Much of the film is shot through van Gogh’s eyes, a technique with mixed results. It does effectively put us into his afflicted headspace, as do the invasive close ups, and Dafoe is a fantastic anchor, emphatically selling the panic and confusion that cursed van Gogh’s day to day existence. Yet, not all of the stylistic choices work. A whole heap of the film seems to have been captured with a GoPro camera, which doesn’t really fit the material and ends up being more messy than immersive.
Having conversations repeat constantly in van Gogh’s head as his anxiety causes him to overthink should be disorienting and moving, especially as it underlines his need to escape from himself through art. However, it doesn’t play out like that, as the replays often happen so soon after each actual conversation that hearing it again feels like a boring mistake.
At Eternity’s Gate puts a lot on the shoulders of its star and Dafoe more than delivers, saving the film from itself rather often.
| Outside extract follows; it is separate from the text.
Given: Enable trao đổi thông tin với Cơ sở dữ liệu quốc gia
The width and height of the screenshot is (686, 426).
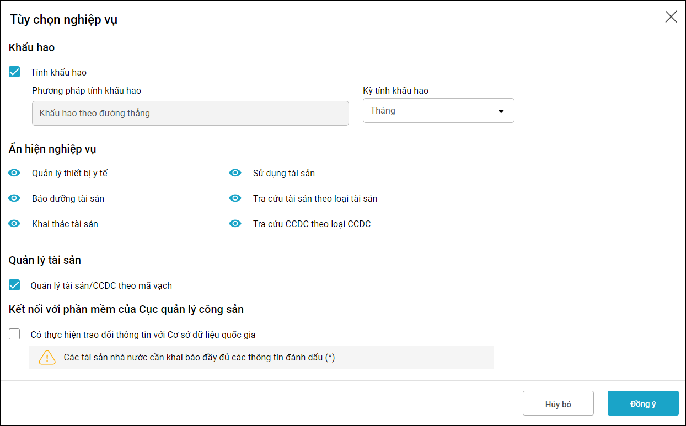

Rupert Friend and Oscar Isaac make for very able support, and Mads Mikkelsen gets a fantastic one scene role as a priest in an extended dialogue sequence that’s a lot more playful than the rest of the film.
Artistic biopics are rarely anything other than a mixed bag, as they require insights into their subjects’ minds that can make it hard to avoid heavy-handedness. Despite all its great performances, At Eternity’s Gate is no exception.
CAST: Willem Dafoe, Rupert Friend, Oscar Isaac, Mads Mikkelsen, Mathieu Almaric
DIRECTOR: Julian Schnabel
WRITERS: Jean-Claude Carrière, Julian Schnabel
SYNOPSIS: A look at Vincent van Gogh’s time in Arles.